William H. Johnson, the American artist of Negro origin, saw a colorful lyrical world, as he made his way from the Deep South, across Europe and North Africa, and into the clear mountain air of Norway above the Arctic Circle. On this twenty year odyssey, he observed life and customs through the universal language of art. He painted hundreds of oils, water-colors, goaches, and pen an dink sketches; and further recorded his impressions with block prints and silk screens-each motif representating a novel artistic experience. 

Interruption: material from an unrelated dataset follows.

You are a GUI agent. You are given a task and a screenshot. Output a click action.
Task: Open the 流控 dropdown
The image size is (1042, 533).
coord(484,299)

Johnson was born in the Negro section of Florence, South Carolina, in 1901. His parents were poor, simple-living folk. His schooling had to be brief, because as the eldest of five children, his working and earning from an early age was necessary. In those years at the start of the century, there was no ray of opportunity that he might grasp to lift himself out of these circumstances. Yet, he aspired to be an artist! He worked at this strange ambition the best way he could.

He Set His Course In Art Copying Cartoons
"I began copying the humorous drawings in our news-papers," he says, "And the joy I derived from these may without a doubt be ascribed to the way we primitive people always adore caricatures." So he set his course in the field of art.

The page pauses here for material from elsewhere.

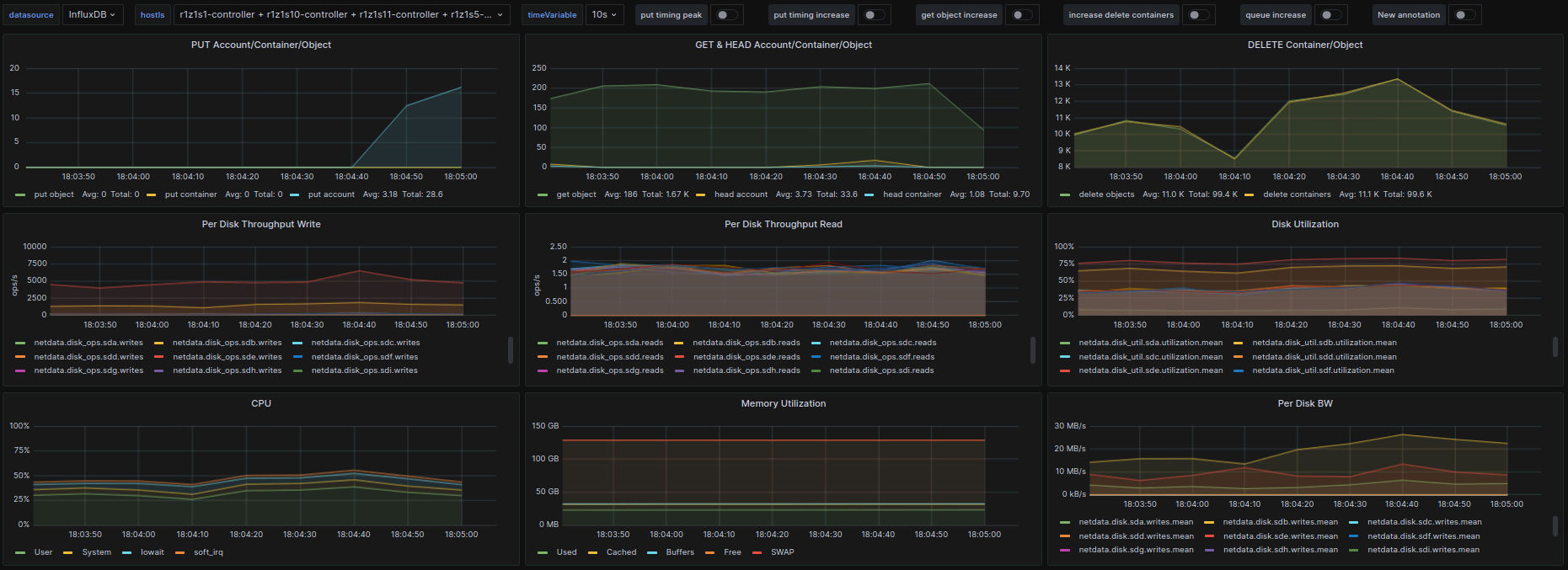Click the SWAP legend color indicator
This screenshot has width=1568, height=570.
(757, 552)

"You have to search your way forward," he said once many years later in an interview in Stockholm, Sweden. "You have to dare something when you are young."

From copying cartoons as a method of self-training in art, he derived the ability to tell a story in a picture. He also carried a caricature-like lilt throughout his entire art career. He had five years of formal training at the National Academy of Design in New York, working during all of that time at any kind of job he could find, for he still had to send money home. He won outstanding art prizes while a student there and in 1926, through the interest of friends of the late Charles W. Hawthorne, outstanding artist of the time, a fund was raised to send him aboard for a study.

Johnson's short story technique in his painting became apparent in his first impressionistic work in France and Corsica with his strong blue skies of the Riviera, the crooked streets running a rick-rack course up a hill and carrying the sun-baked buildings along with them. He seemed to know how to get down to the bare essentials and to pull out what he needed. In late 1929, he returned to this country to startle and interest the art world in his work. He received in January 1930 the Gold Aware in Art of the Harmon Foundation.

He Marries a Danish Artist
That same year he went back to Europe and married the Danish ceramic and textile artist, Holcha Krake. They had met the year before at Cagnes-sur-Mer, the artist colony in Southern France where she had gone with her sister and brother-in-law, a German sculptor and had all traveled together across France and Belgium and finally to Holcha's home in Odense where Johnson was warmly received by her family.

In the smiling little fishing village of Kerteminde, Denmark, where the Johnsons made their home, he intrigued the native folk with what his painter's eye saw in the gardens, the old houses and the clusters of red roofs.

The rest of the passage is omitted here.